Chereads / ADRIELA / Chapter 8 - Sebuah Tuduhan dan Sakit Hati

Chapter 8 - Sebuah Tuduhan dan Sakit Hati

Edward menatap Adriel dengan tatapan datar, berbanding terbalik dengan Adriel yang justru menatap Edward dengan tajam.

"Ada apenihh? Kenape nihhh?" ujar Ben sambil melihat Adriel dan Edward bergantian. Suasana di sekitar mereka tiba-tiba menjadi tidak nyaman.

"Dua tiga ikan hiu ngepantai. Woi Santai" ujar Danio yang tiba-tiba berpantun ala Jarjit di film Upin Ipin.

"Banyak nonton Upin Ipin nih. Jadi gini" ujar Ben sambil menggeleng-gelengkan kepalanya.

"Woi udah tatap-tatapnya, nanti baper lagi" ujar Zegas sambil merangkul Adriel. Adriel sendiri langsung menggerakan bahunya untuk menyingkirkan tangan Zegas lalu berbalik, berjalan meninggalkan teman-temannya.

"Kalian berdua kenapa?" bisik Jane pada Edward.

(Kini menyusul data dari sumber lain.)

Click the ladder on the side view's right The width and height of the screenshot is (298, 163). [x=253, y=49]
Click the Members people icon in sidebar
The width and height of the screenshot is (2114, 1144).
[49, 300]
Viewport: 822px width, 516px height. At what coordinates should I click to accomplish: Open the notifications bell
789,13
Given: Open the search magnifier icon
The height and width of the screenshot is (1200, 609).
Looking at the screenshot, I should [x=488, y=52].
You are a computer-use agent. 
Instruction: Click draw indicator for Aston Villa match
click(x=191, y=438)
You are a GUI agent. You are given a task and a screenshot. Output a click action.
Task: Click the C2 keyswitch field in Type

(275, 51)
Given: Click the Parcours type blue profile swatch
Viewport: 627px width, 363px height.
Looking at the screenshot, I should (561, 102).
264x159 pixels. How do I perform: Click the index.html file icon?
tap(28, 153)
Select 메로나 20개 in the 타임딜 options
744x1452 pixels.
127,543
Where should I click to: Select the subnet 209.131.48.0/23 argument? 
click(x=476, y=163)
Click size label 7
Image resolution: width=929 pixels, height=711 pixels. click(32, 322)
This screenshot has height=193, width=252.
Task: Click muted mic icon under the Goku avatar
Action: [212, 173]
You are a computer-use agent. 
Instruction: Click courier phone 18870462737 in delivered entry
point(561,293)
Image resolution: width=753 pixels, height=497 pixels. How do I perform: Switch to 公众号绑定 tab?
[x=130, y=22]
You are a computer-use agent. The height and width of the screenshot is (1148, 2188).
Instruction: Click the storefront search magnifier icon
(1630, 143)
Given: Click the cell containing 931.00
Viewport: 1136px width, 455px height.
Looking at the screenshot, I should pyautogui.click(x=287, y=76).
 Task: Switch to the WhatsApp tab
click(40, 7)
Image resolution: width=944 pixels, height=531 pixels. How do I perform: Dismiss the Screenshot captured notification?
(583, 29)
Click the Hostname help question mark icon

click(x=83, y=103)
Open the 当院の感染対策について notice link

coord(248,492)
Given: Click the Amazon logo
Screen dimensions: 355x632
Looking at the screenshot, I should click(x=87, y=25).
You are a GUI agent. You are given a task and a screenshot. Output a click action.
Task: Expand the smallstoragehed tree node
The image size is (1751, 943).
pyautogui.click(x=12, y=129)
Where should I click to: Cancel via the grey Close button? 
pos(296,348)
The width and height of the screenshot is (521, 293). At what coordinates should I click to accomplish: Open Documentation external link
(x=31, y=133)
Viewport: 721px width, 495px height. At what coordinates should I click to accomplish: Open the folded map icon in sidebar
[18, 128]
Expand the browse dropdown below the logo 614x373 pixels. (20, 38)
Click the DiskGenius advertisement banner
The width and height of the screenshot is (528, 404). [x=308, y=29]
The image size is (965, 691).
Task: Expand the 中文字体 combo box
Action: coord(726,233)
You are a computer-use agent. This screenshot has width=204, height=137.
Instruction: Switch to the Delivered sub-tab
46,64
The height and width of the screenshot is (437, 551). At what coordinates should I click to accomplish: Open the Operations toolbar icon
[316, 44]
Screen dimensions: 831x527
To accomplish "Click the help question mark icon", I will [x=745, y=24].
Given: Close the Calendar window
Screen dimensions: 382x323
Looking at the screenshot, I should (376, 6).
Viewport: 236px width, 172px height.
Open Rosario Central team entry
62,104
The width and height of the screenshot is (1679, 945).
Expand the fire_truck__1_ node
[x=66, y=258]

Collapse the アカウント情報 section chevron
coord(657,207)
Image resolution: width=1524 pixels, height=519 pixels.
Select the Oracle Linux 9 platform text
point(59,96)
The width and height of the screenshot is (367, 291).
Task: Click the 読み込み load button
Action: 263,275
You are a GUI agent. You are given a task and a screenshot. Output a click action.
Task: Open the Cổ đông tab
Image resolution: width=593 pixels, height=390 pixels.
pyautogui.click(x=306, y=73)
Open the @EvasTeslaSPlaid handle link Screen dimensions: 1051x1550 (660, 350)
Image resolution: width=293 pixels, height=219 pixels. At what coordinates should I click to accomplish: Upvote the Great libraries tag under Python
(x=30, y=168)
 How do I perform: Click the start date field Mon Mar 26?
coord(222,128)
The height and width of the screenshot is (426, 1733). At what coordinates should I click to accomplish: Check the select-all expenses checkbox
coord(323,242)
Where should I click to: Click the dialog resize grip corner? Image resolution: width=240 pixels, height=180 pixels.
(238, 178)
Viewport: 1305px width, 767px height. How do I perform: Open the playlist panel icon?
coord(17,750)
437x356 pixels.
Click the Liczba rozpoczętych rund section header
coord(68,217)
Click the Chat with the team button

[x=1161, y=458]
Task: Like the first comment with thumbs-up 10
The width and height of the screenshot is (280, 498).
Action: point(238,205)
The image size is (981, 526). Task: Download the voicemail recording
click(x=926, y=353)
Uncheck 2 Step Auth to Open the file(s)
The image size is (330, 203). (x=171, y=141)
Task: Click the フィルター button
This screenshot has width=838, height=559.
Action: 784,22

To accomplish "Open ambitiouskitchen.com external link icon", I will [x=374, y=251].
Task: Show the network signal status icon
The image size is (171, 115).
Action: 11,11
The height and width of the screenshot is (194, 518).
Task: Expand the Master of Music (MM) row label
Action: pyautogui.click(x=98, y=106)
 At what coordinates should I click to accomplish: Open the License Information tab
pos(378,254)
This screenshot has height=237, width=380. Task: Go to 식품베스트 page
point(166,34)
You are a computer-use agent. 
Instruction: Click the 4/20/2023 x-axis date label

Dari tadi cewek itu hanya terdiam sambil memperhatikan.

Edward menoleh pada Jane lalu menggelengkan kepalanya.

"Aku gatau" ujar Edward. Cowok itu lalu memegang tangan Jane lalu menarik pacarnya itu—berniat mengantar Jane ke kelasnya.

Riela langsung berjalan menuju kelasnya diikuti oleh Xaviera.

Danio, Ilham, Justin, Nobel, Zegas dan Ben masih berdiri ditempat mereka, berpikir keras karena kejadian tadi. Tentang apa yang terjadi diantara Adriel dan Edward.

"Kira-kira kenapa yah?" ujar Danio dengan wajah bingung.

"Gatau gue. Suasana tiba-tiba tegang banget" ujar Nobel.

"Mereka berantem?" ujar Ilham menebak.

"Masa sih?" ujar Justin bingung, walaupun dia lebih sering diam tapi saat melihat Adriel dan Edward dalam keadaan seperti tadi membuat Justin juga ikut bertanya apalagi mengingat fakta bahwa Adriel dan Edward sudah bersahabat dari kecil dan mereka berdua hampir tidak pernah bersitegang seperti tadi.

"Auhh dehhhh gelap" ujar Danio lalu berjalan menuju kelasnya. Yang lain memilih melupakan sejenak masalah tadi, mereka menuju ke kelas masing-masing. Jika memang Adriel dan Edward sedang ada masalah, mereka semua akan membantu menyelesaikannya saat berkumpul di rumah Edward sebentar.

•°¤°•

Jam pelajaran dimulai, dikelas Riela sedang ada pelajaran fisika. Keadaan kelas begitu hening, mereka memperhatikan apa yang di jelaskan didepan dengan baik.

"Tesa!" teriakan Bu Ratna membuat seisi kelas kaget, mereka semua menoleh pada cewek yang sedang duduk di ujung ruangan, sedangkan yang tatap juga terlihat terkejut.

"Dandan terus kamu. Dikelas bukannya perhatikan pelajaran dengan baik, malah sibuk dandan" ujar Bu Ratna sambil menatap Tesa tajam.

"Kamu kerjain soal ini!" ujar Bu Ratna sambil bergerak menulis soal untuk Tesa kerjakan.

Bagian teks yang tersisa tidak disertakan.